Alona tertegun sejenak sembari mendelikkan kedua matanya, lantas dengan tegas Alona menganggukkan kepalanya. Kini dia mengerti, apa yang akan dia perbuat dan jalani serta lakukan saat ini.     

"Sekarang, masuklah! Ajak bicara suamimu dari hati ke hati, nenek akan menyiapkan makan malam untuk kalian," titah sang nenek dengan senyuman lembut membuat Alona seketika merasa semangat.     

Alona mengangguk, lalu beranjak bangun. Hari sudah petang, dia segera melangkah masuk ke dalam kamar Kenzo dan dia melihat sang suami, yang tengah menatap kosong keluar jendela dan berdiri di sisi jendela.     

Alona tersenyum, dia melangkah lantas segera memeluk Kenzo dari belakang, membuat Kenzo terkejut. Sejak tadi Kenzo sedang melamun memikirkan perasaan Maya tadi, ada rasa takut di hati Kenzo saat mengingat raut wajah Maya tadi.     

"Sayang, apa kau marah padaku?" tanya Alona sambil memeluk tubuh Kenzo dari belakang.     

Kenzo segera berbalik bada dan menatap wajah Alona, dia menangkap kedua rahang pipi Alona dengan lembut, menatapnya lembut.     

"Maafkan aku..." ucap Alona berbicara kembali.     

Cup!     

Kenzo mengecup kening Alona dengan lembut.     

"Sayang, aku minta maaf untuk yang kesekian kalinya. Aku belum bisa menjadi suami yang selalu membuatmu bahagia dan bangga," ujar Kenzo pada Alona seraya menarik kedua tangan Alona dan mengeratkan pelukannya pada pinggul Kenzo.     

"Hem... Itu tidak benar!" sahut Alona seraya menggelengkan kepalanya. "Aku cukup bangga, eh tidak... Sangat bangga padamu, kau sudah melalukan hal banyak untukku.

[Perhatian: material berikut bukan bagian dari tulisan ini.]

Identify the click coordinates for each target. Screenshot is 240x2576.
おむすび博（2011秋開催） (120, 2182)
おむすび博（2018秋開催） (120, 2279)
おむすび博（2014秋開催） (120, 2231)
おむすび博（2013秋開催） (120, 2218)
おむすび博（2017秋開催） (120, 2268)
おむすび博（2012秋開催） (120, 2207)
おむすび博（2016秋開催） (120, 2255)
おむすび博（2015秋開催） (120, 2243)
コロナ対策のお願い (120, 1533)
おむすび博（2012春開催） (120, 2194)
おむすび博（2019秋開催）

Aku harap kau terus bersikap seperti dulu, saat kau masih menjadi kekasihku."     

Kenzo menarik napasnya perlahan lantas membuangnya kembali dengan pelan. "Aku selalu mencintaimu dan menomor satukan dirimu, sampai saat ini."     

"Iyakah?" tanya Alona seraya meliriknya dengan menyipitkan kedua matanya menatap wajah Kenzo.     

"Hem, kau masih meragukanku?"     

"Iya!" singkat Alona seraya setengah berbisik.     

Kenzo gemas, dia menarik ujung hidung Alona hingga membuat Alona meringis.     

Hari-hari terus berlalu, Kenzo sudah mulai kembali dengan aktivitasnya. Sementara Alona juga sibuk menjalani segala perubahan dan tugas-tugasnya sebagai seorang istri. Dia semakin pandai mengenakan hijab dan memilih setelan pakaian yang modis.     

Alona cukup merogoh tabungannya untuk membeli banyak model pakaian dan hijab yang sedang trend masa kini. Dia tidak menyesal sedikitpun, meski dia akan menghabiskan seluruh tabungannya sekalipun.     

Tapi di luar itu semua, di saat semua sudah baik-baik saja, kembali membaik dengan romantisme cinta, Kenzo masih memikirkan kondisi Maya dan perasaanya ketika di permalukan saat itu.     

Ini sudah berlalu beberapa hari, dia belum tahu bagaimana kabar Maya. Dia berniat menghampiri Maya di rumahnya, setelah pulang kerja nanti. Dia ingin meminta maaf, tak ingin hubungannya dengan Maya yang sudah bertahun-tahun terjalin akan putus begitu saja.     

Sore pun tiba, Kenzo bergegas pulang. Dia hendak pergi ke toko khusus yang menjual segala makanan dan minuman yang Maya sukai.     

Usai membeli semua itu, Kenzo beranjak pergi menuju rumah Maya. Namun, dia menerima panggilan telepon dari Alona. Segera Kenzo menerimanya dan berhenti di sisi jalan.     

"Halo, ya, Sayang?" sahut Kenzo dengan santai.     

"Kau sudah dalam perjalanan pulang?" tanya Alona dengan riang setelah mendengar suara berisik lalu lalang kendaraan di sisi jalan.     

"Emh... Aku pulang sedikit terlambat. Aku harus pergi ke suatu tempat," sahut Kenzo dengan lembut berbicara. Dia takut membuat Alona mencurigainya.     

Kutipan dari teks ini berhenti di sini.